Excerpt:
[Nepomuk] Re: newbie questions about KDE Nepomuk

Mon Jan 3 04:08:02 CET 2011

Hi Darren

On Mon, Jan 3, 2011 at 12:24 AM, Darren Cruse <darren.cruse at gmail.com>wrote:

> Hi guys sorry for some basic questions but I've been considering use
> of Nepomuk for a project gathering meta data from web pages...
>
> FWIW An initial cut at the project was done using java and xquery that
> spidered the web pages and downloaded them prior to creating RDF/XML
> that drove a web based UI for searching.  And I'll spare the details,
> but some parts of that worked well, and some not so well, and I was
> trying to understand if something like Nepomuk would bring more "off
> the shelf" help for doing what we'd done, yet be open enough for us to
> enhance the generated meta data where needed.
>
> My questions:
>
> 1.  Is the Mandriva Linux distro the one most likely to get me the
> latest/greatest goodies for using Nepomuk KDE?
>
> The initial effort happens to be on Ubuntu, but reading the archives,
> just installing kubuntu-desktop won't get me all that Mandriva has -
> correct?
>
>
Nepomuk just like any other project, has stable code and experimental stuff.
The experimental stuff is lying in the playground. All distros package the
stable stuff, but Mandriva additionally packages some of the experimental
stuff.

This is because 'Sebastian Trueg' ( the main Nepomuk developer ) is employed
by Mandriva.

(hope it's not a dumb question btw - old time Solaris guy here still a
> little green with Linux).
>
> 2.  I assume html files are indexed?  But is anything more than basic
> meta data (file size, etc.) gotten?
>

I just checked. The entire file's content is indexed as plain-text along
with the basic metadata.

In particular, the project requires that triples are created that
> refer to the other resources linked to by an html page.  i.e. The uris
> of images the page may use, other web pages it links to, flash files
> it might embed, etc. have to wind up as triples in the meta data.
>

This sounds interesting. How would the triples be stored? RDF+XML? Or would
the webpages contain a link to the turtle file?

>
> 3.  To add to the fun, the project also wants entities that are more
> conceptual.  e.g. if the html pages represent a book broken down into
> volumes and sections and chapters etc. the meta data must include the
> names of the volume, section, chapter, etc. that the html page refers
> to.  i.e. This is more in the realm of "entity extraction"/"NLP" kind
> of stuff.
>
> Are there examples of something like that around?  Where an app would
> customize the meta data being extracted?
>
> Does this mean I'm using "Scribo" for it's NLP extraction features?
> Or that I'm customizing how the "Strigi" indexing works?
>
>
Hmm. This is difficult to answer. We currently use Strigi just to index
files. Since webpages are HTML files, this does fall into that category a
little bit.

But since you're doing something more than what Strigi does, I think it
falls more into the line of Scribo and NLP. A lot of work has been done in
Scribo/NLP in Nov/Dec. All of it is in the playground.

Collected data:
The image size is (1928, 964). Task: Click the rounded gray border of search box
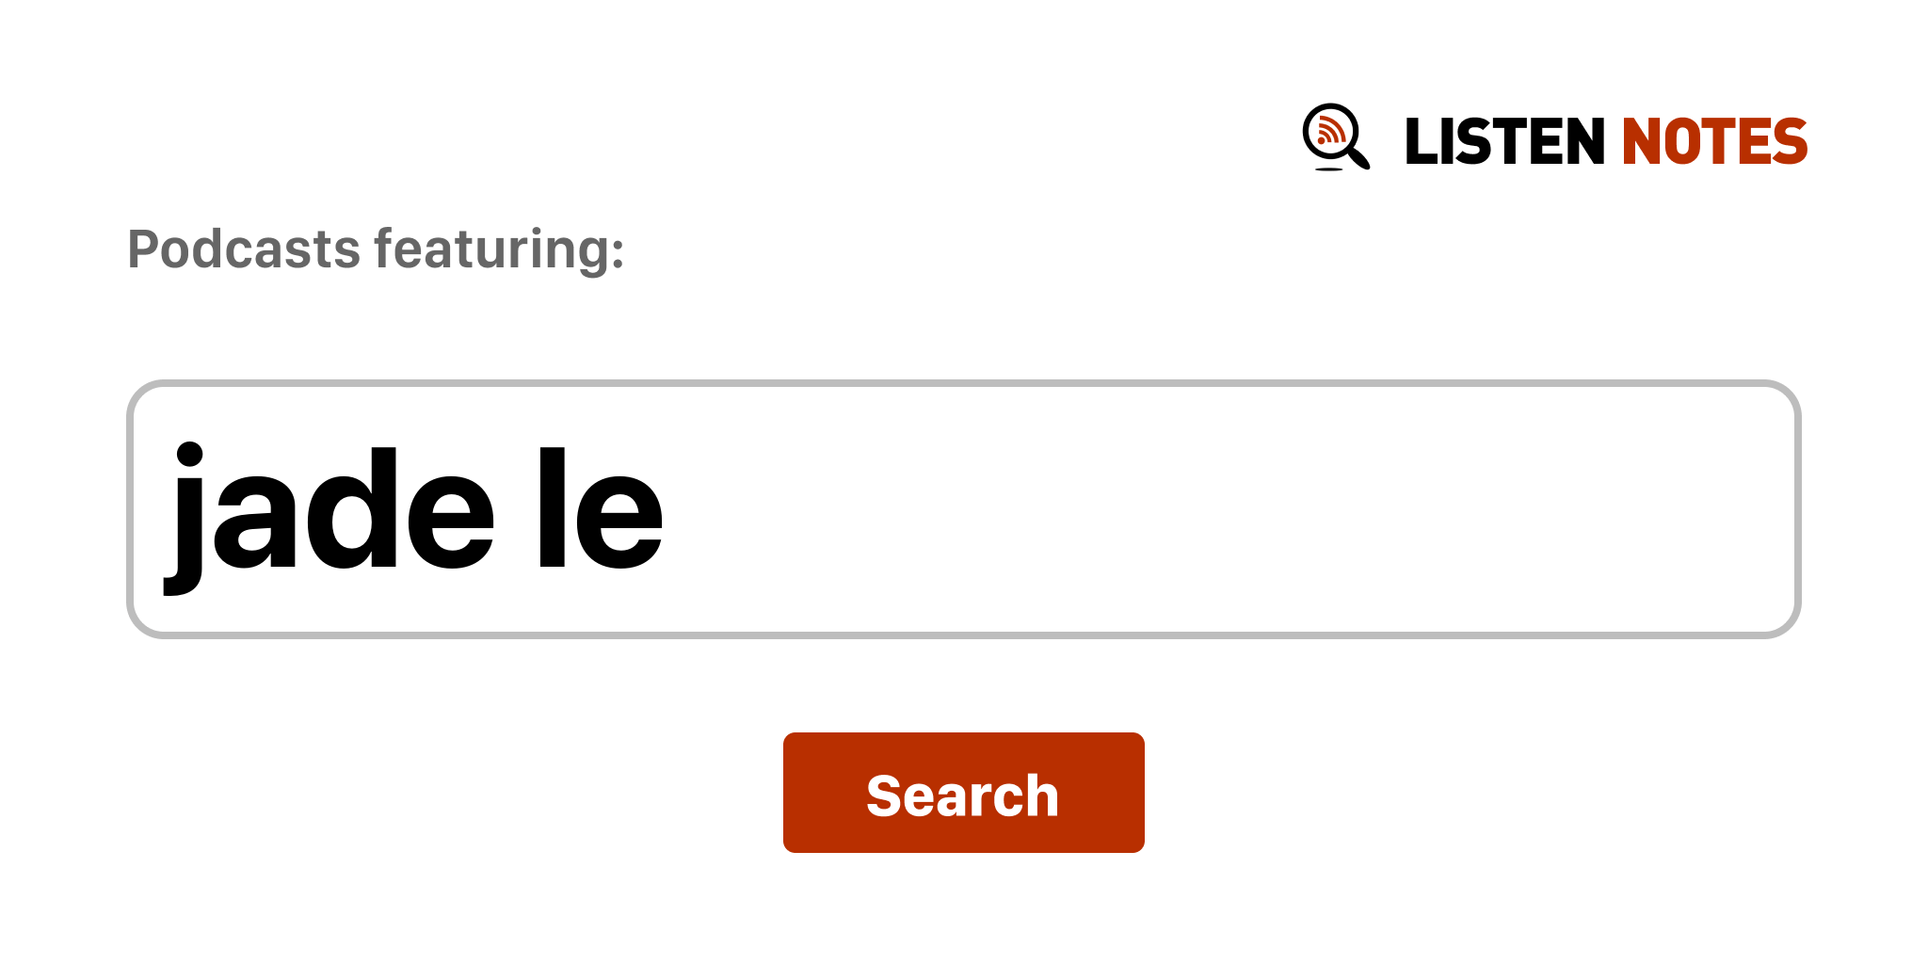click(963, 383)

The task: Return the passage of the Nepomuk thread from "In particular, the" up to and including "the turtle file?", copied word for word. This data has no connection to the Nepomuk thread.

Problem solution:
In particular, the project requires that triples are created that
> refer to the other resources linked to by an html page.  i.e. The uris
> of images the page may use, other web pages it links to, flash files
> it might embed, etc. have to wind up as triples in the meta data.
>

This sounds interesting. How would the triples be stored? RDF+XML? Or would
the webpages contain a link to the turtle file?